AIM: Rewrite only the stretch from the line containing "Where should I" through the line containing "point(409,403)", swapping "double-chevron" for "double-arrow" and leaving everything else unchanged. Leave the pictures out of your answer.

━━ ENTRIES PROVIDED

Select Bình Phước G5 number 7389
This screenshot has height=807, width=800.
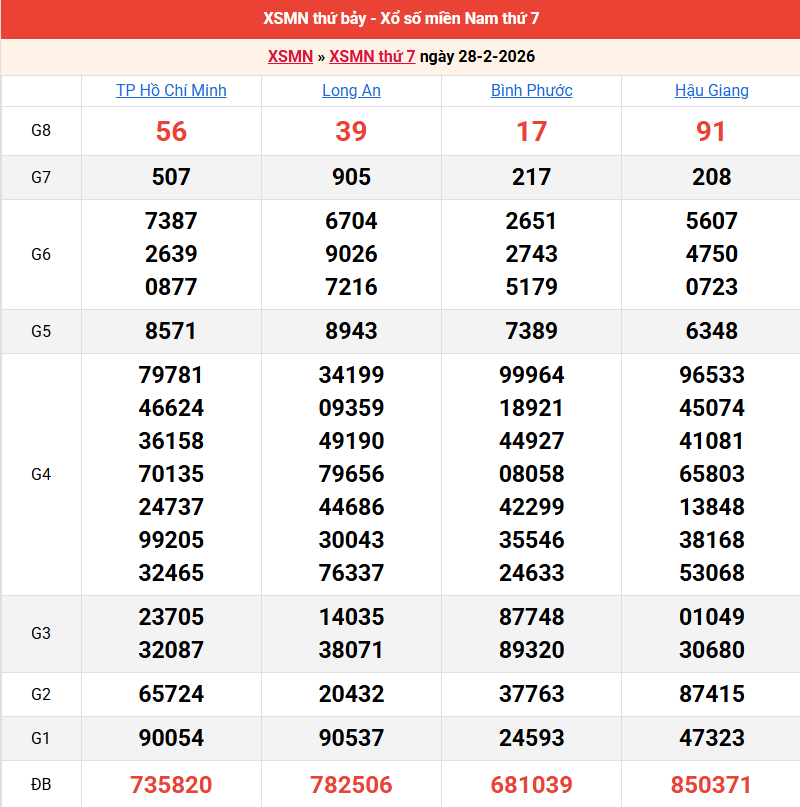(531, 332)
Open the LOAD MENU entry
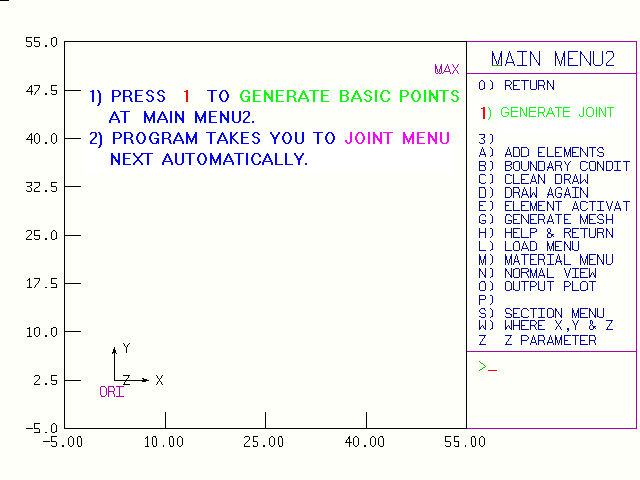This screenshot has height=480, width=640. coord(541,246)
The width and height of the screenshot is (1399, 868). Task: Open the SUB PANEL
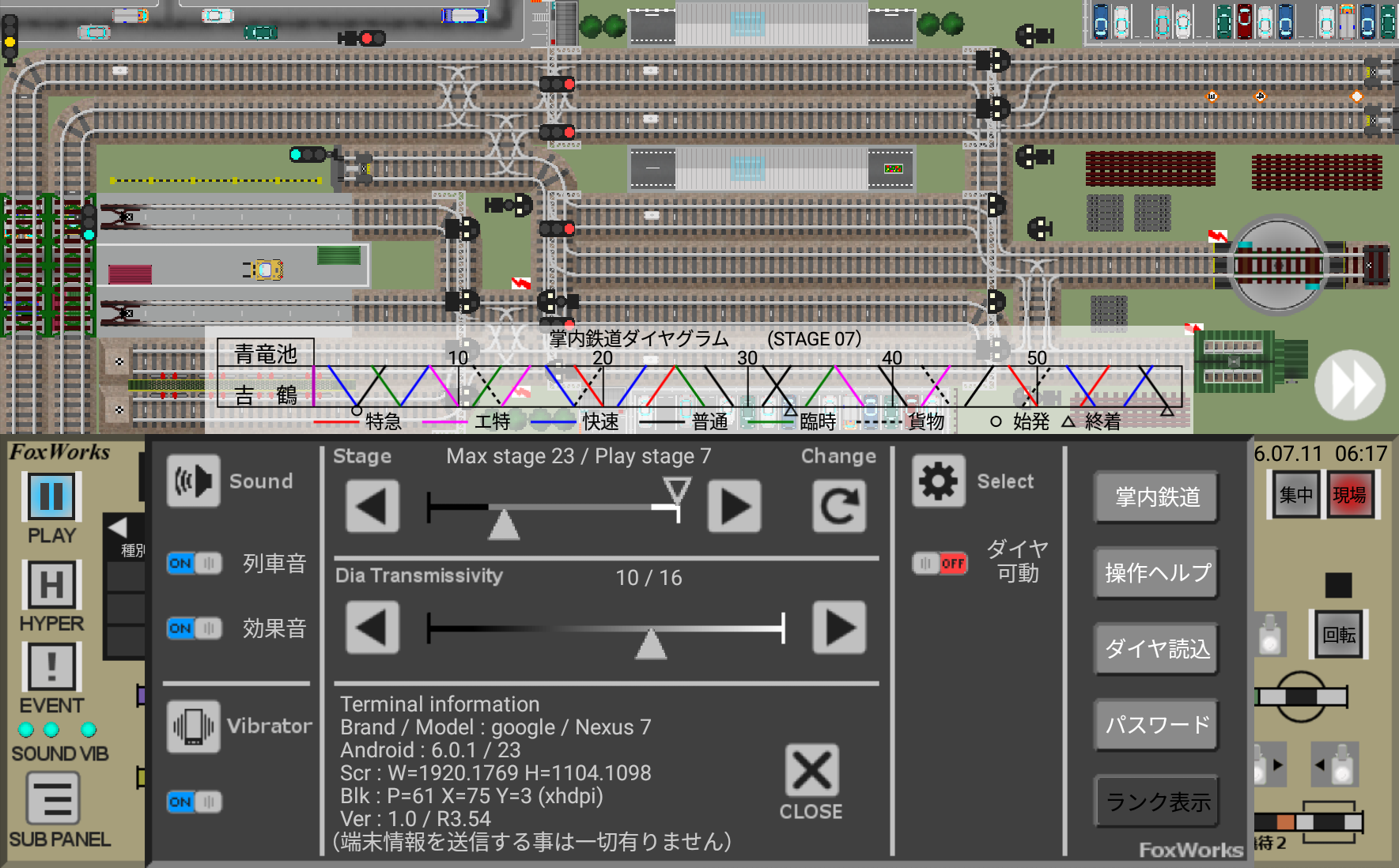(x=51, y=803)
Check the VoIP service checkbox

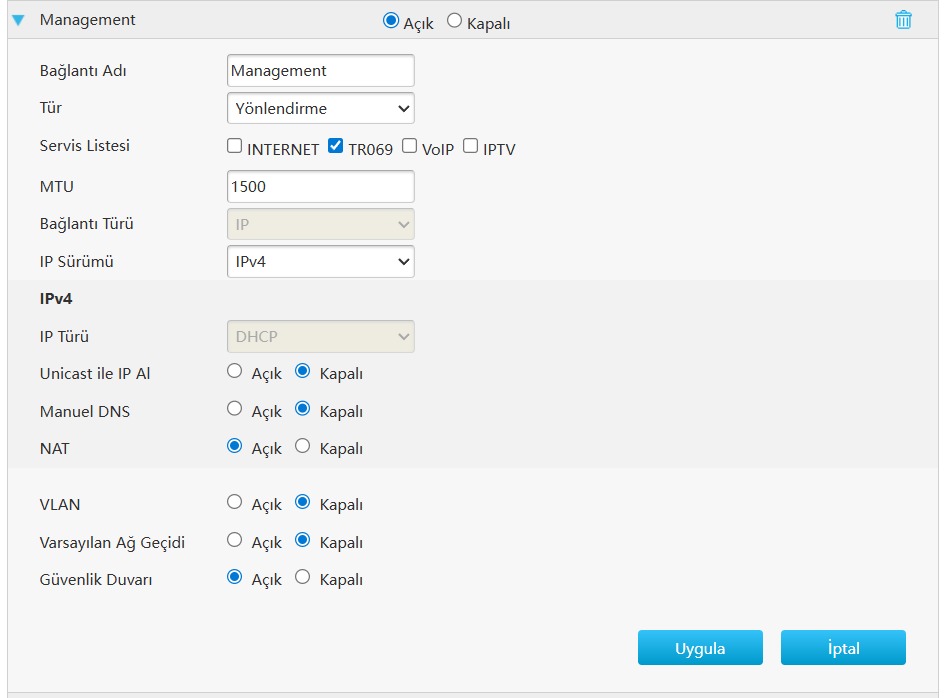[x=410, y=146]
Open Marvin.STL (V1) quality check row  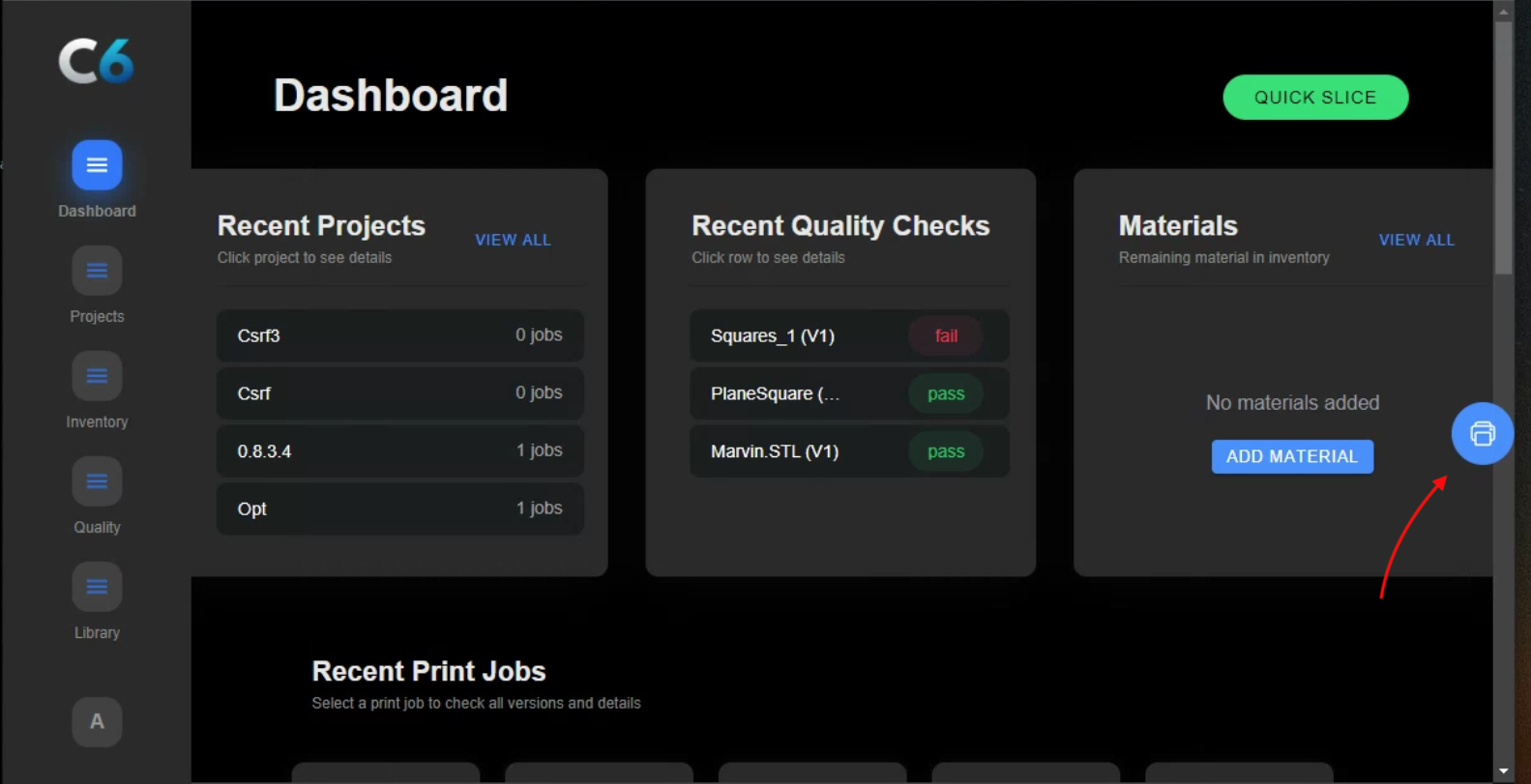click(x=848, y=451)
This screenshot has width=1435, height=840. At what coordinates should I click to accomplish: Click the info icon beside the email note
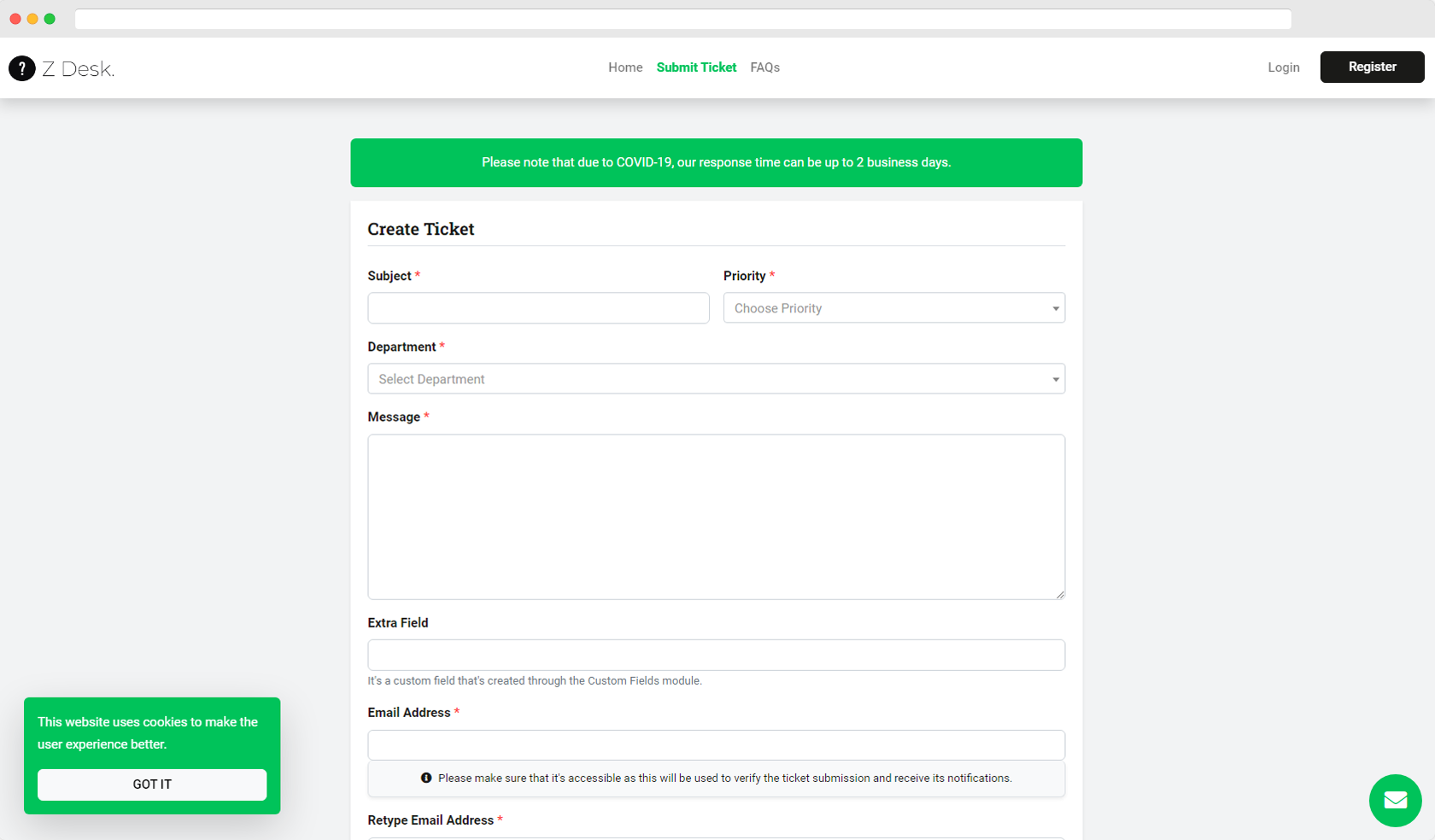(x=426, y=778)
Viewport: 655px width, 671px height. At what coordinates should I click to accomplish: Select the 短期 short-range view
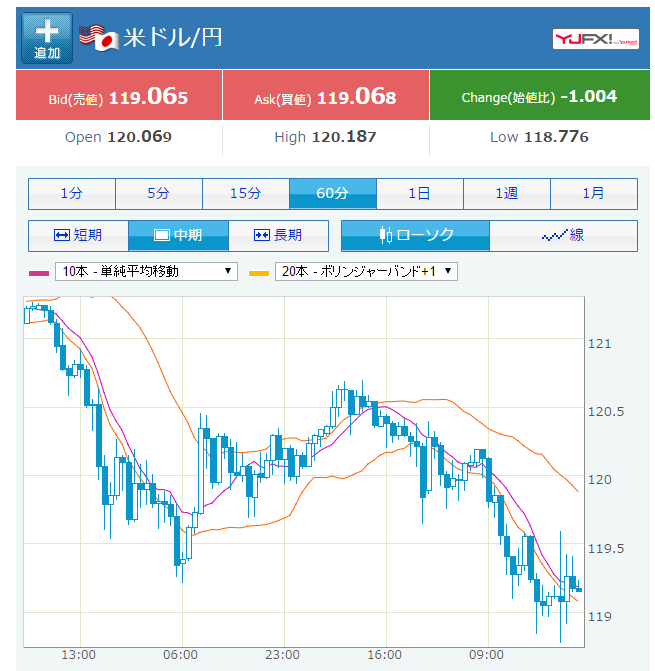tap(79, 235)
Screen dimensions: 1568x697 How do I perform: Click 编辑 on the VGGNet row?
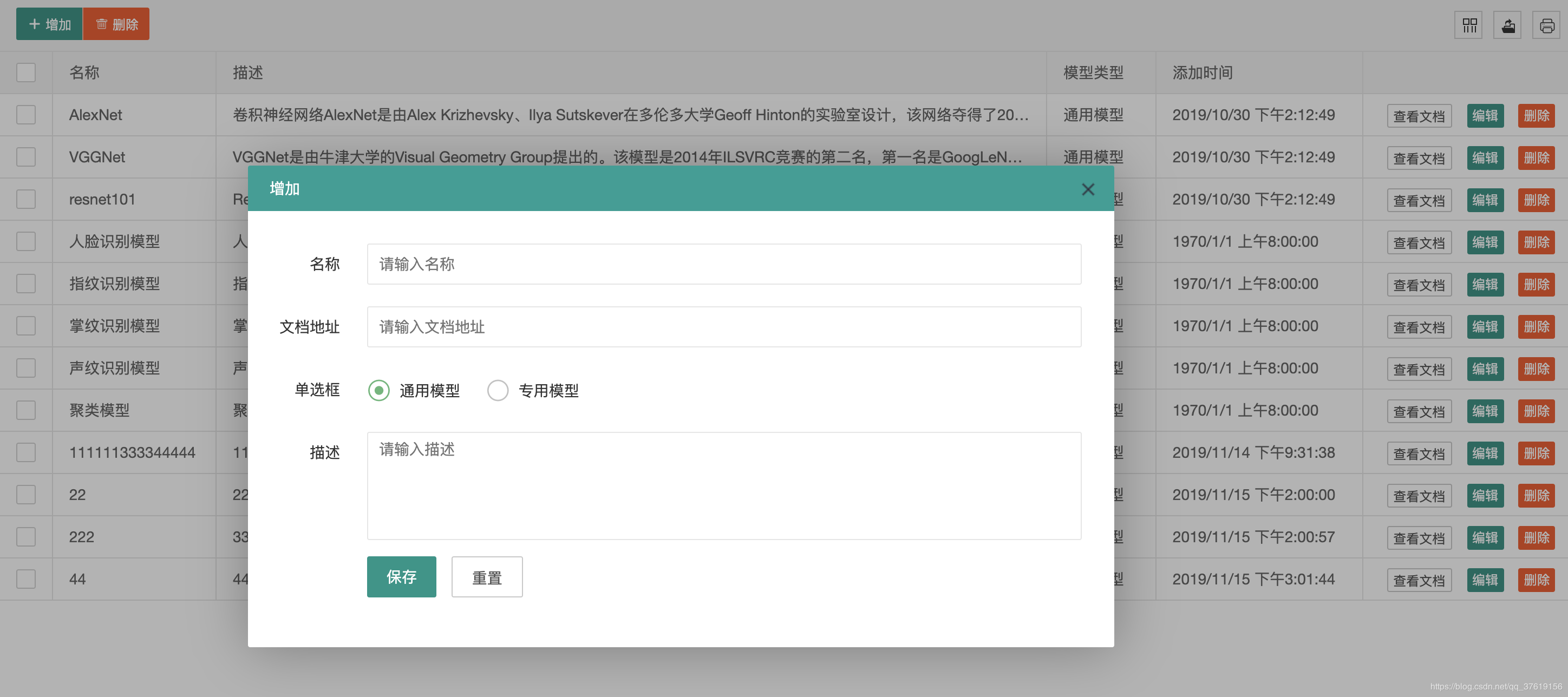pos(1485,158)
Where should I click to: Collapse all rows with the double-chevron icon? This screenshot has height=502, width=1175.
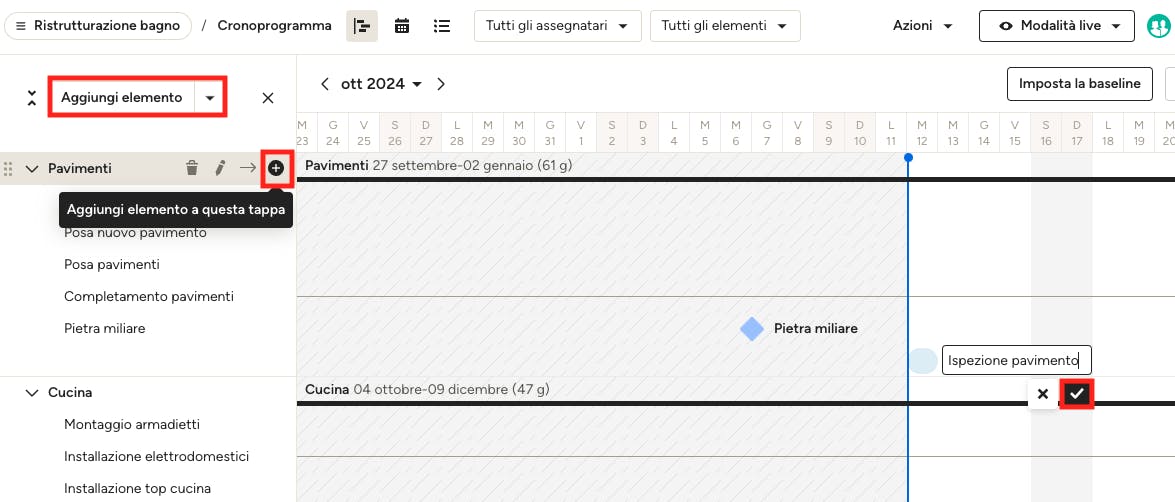tap(31, 98)
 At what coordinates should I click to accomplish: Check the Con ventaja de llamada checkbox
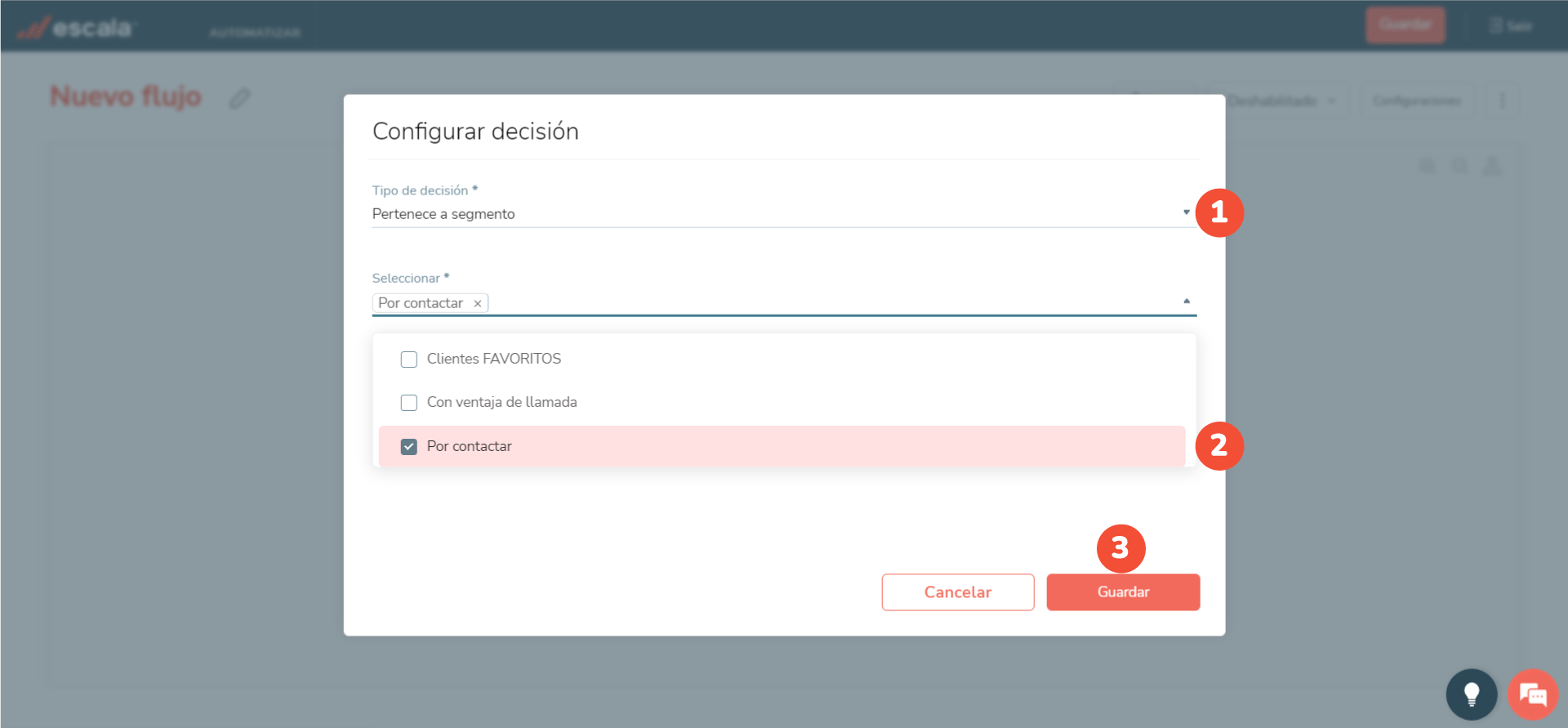point(409,403)
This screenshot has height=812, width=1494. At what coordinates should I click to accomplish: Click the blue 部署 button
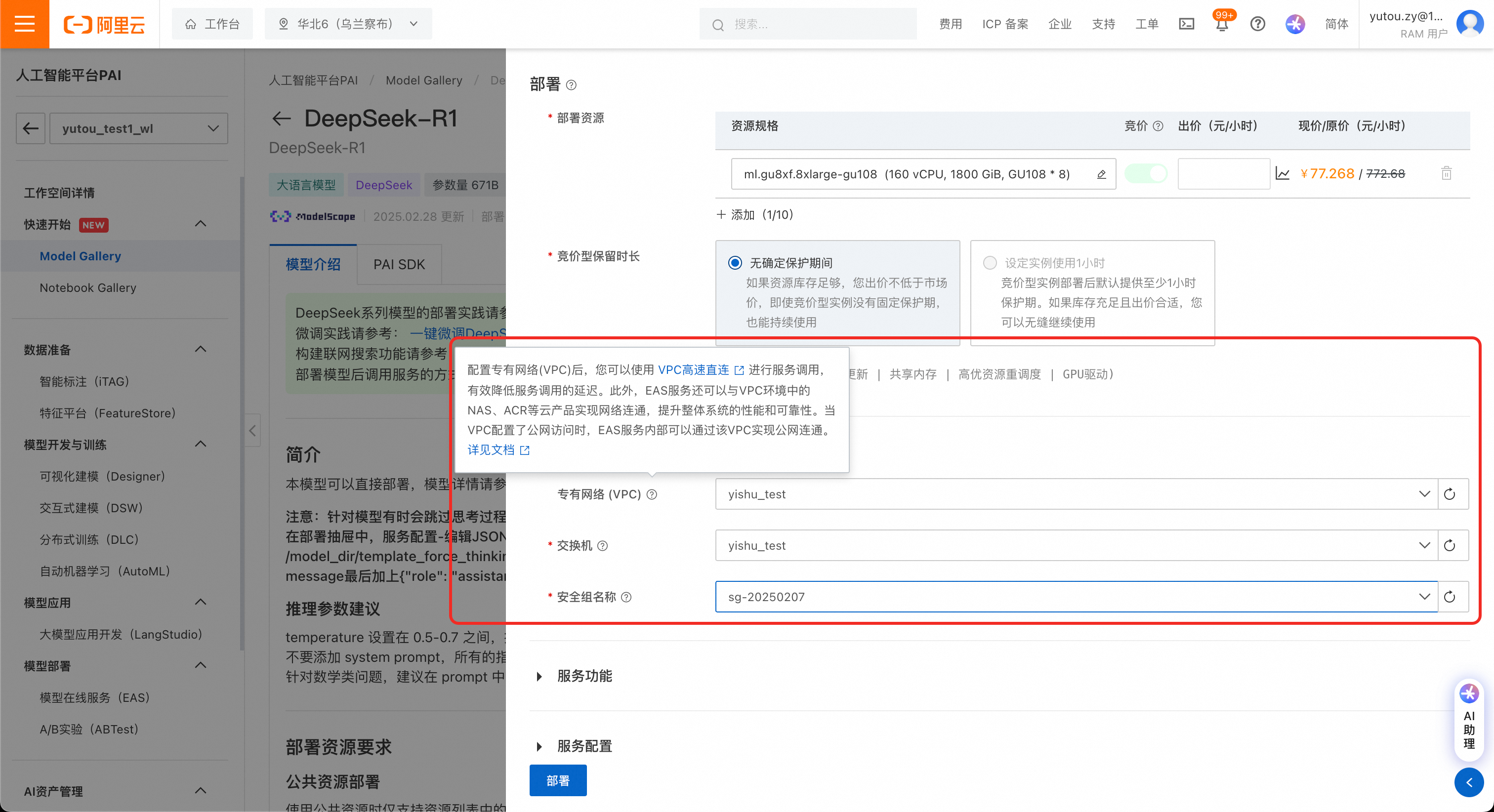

━━━━

EXPECTED ANSWER:
Where should I click to: Collapse all rows with the double-arrow icon? This screenshot has height=502, width=1175.
tap(31, 98)
 At what coordinates should I click to accomplish: Check the Con ventaja de llamada checkbox
point(409,403)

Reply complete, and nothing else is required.